Directions:
A – Rewrite the paragraph of the TidyChef selection page that begins "Selection is the process" more briefly, keeping its main facts.
B – Copy the part of the TidyChef selection page between "# Selection: Simple" and "clean, analysis-ready datasets.", inclusive, without changing any words.
C – Proceed with the TidyChef selection page, starting right after its last sentence.

Passage provided:
# Selection: Simple

## Understanding Selection in TidyChef

Selection is the process of identifying parts of your spreadsheet that you want to work with—such as specific cells, rows, columns, or blocks of data. Because visually structured tables often contain headers, footnotes, and irregular layouts, simply reading the whole sheet won’t produce tidy data.

TidyChef uses `Selectables` — programmable, composable selectors—to precisely target these meaningful data elements. Mastering selection lets you extract and reshape only the relevant information, forming the foundation for clean, analysis-ready datasets.

## Source Data

The data source we're using for these examples is shown below:

| <span style="color:green">Note - this particular table has some very verbose headers we don't care about, so we'll be using `bounded=` to remove them from the previews as well as to show just the subset of data we're working with.</span>|
|-----------------------------------------|

The [full data source can be downloaded here](https://github.com/mikeAdamss/tidychef/raw/main/tests/fixtures/xlsx/ons-oic.xlsx). We'll be using th 8th tab named "Table 3a".

Stored data:
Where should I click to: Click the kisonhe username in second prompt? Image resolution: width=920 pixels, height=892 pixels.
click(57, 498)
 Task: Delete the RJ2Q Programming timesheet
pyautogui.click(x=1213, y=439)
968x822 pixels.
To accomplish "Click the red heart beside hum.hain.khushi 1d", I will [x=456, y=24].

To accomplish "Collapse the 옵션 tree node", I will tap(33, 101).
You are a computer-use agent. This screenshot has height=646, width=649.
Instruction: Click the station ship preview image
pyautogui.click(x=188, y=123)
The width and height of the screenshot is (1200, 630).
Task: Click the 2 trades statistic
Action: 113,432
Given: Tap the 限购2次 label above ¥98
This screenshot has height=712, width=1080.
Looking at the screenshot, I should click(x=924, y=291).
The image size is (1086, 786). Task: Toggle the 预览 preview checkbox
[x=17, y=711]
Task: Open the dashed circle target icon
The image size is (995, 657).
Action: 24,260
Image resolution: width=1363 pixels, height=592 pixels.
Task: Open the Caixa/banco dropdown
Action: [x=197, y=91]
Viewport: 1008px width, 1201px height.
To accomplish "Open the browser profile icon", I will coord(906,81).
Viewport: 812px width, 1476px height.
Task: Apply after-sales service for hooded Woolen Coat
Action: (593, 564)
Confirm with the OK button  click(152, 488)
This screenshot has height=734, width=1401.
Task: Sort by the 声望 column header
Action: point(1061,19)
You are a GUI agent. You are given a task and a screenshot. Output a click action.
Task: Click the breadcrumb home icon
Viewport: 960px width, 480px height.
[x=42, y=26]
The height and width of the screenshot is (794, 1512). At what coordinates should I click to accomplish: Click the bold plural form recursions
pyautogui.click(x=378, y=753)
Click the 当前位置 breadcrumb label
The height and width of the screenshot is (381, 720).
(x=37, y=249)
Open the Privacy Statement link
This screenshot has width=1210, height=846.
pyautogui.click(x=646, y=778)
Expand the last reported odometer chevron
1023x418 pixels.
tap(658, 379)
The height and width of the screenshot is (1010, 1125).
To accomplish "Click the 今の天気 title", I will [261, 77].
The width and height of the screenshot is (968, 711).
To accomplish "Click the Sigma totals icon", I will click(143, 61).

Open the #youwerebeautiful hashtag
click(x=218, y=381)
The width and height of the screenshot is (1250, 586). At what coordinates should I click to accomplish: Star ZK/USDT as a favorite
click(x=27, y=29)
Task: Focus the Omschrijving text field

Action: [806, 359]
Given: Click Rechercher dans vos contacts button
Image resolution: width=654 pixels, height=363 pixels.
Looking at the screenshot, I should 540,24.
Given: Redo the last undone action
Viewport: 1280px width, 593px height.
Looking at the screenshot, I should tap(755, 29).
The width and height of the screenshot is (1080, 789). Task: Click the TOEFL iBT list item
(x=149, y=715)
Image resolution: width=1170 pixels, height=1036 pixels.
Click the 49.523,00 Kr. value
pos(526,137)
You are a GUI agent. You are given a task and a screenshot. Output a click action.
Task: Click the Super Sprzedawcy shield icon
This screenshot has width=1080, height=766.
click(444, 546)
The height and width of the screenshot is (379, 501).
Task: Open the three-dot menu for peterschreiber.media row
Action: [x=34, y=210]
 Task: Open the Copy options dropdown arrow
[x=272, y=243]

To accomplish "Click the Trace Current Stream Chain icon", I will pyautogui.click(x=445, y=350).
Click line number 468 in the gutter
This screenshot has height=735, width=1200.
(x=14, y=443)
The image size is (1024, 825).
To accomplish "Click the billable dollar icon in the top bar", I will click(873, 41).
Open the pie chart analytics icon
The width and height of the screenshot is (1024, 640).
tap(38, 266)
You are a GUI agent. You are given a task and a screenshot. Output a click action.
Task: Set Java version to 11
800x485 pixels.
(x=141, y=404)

Task results:
A – Selection means identifying the parts of a spreadsheet you want to work with, such as specific cells, rows, columns, or blocks of data. Reading the whole sheet won't yield tidy data, because visually structured tables often contain headers, footnotes, and irregular layouts.

B –
# Selection: Simple

## Understanding Selection in TidyChef

Selection is the process of identifying parts of your spreadsheet that you want to work with—such as specific cells, rows, columns, or blocks of data. Because visually structured tables often contain headers, footnotes, and irregular layouts, simply reading the whole sheet won’t produce tidy data.

TidyChef uses `Selectables` — programmable, composable selectors—to precisely target these meaningful data elements. Mastering selection lets you extract and reshape only the relevant information, forming the foundation for clean, analysis-ready datasets.

C –
In [None]:
from tidychef import acquire, preview
from tidychef.selection import XlsxSelectable

table: XlsxSelectable = acquire.xlsx.http("https://github.com/mikeAdamss/tidychef/raw/main/tests/fixtures/xlsx/ons-oic.xlsx", tables="Table 3a")
preview(table, bounded="A4:H10")

## Row(s), Column(s) & Ranges

These are easier to show that tell, so we're going to give quick examples of each of these.


## Selecting a row

Lets just select a row based on its row mumber.

In [None]:
row3 = table.row("7").label_as("Just row 7")
preview(row3, bounded="A5:H8")

## Selecting a row conditionally

We know we want one row and its a row with at least one cell with "Time period" in it.

In [None]:
row_with_time_period = table.row_containing_strings(["Time period"]).label_as("A rows with 'Time period' in it")
preview(row_with_time_period, bounded="A4:H6")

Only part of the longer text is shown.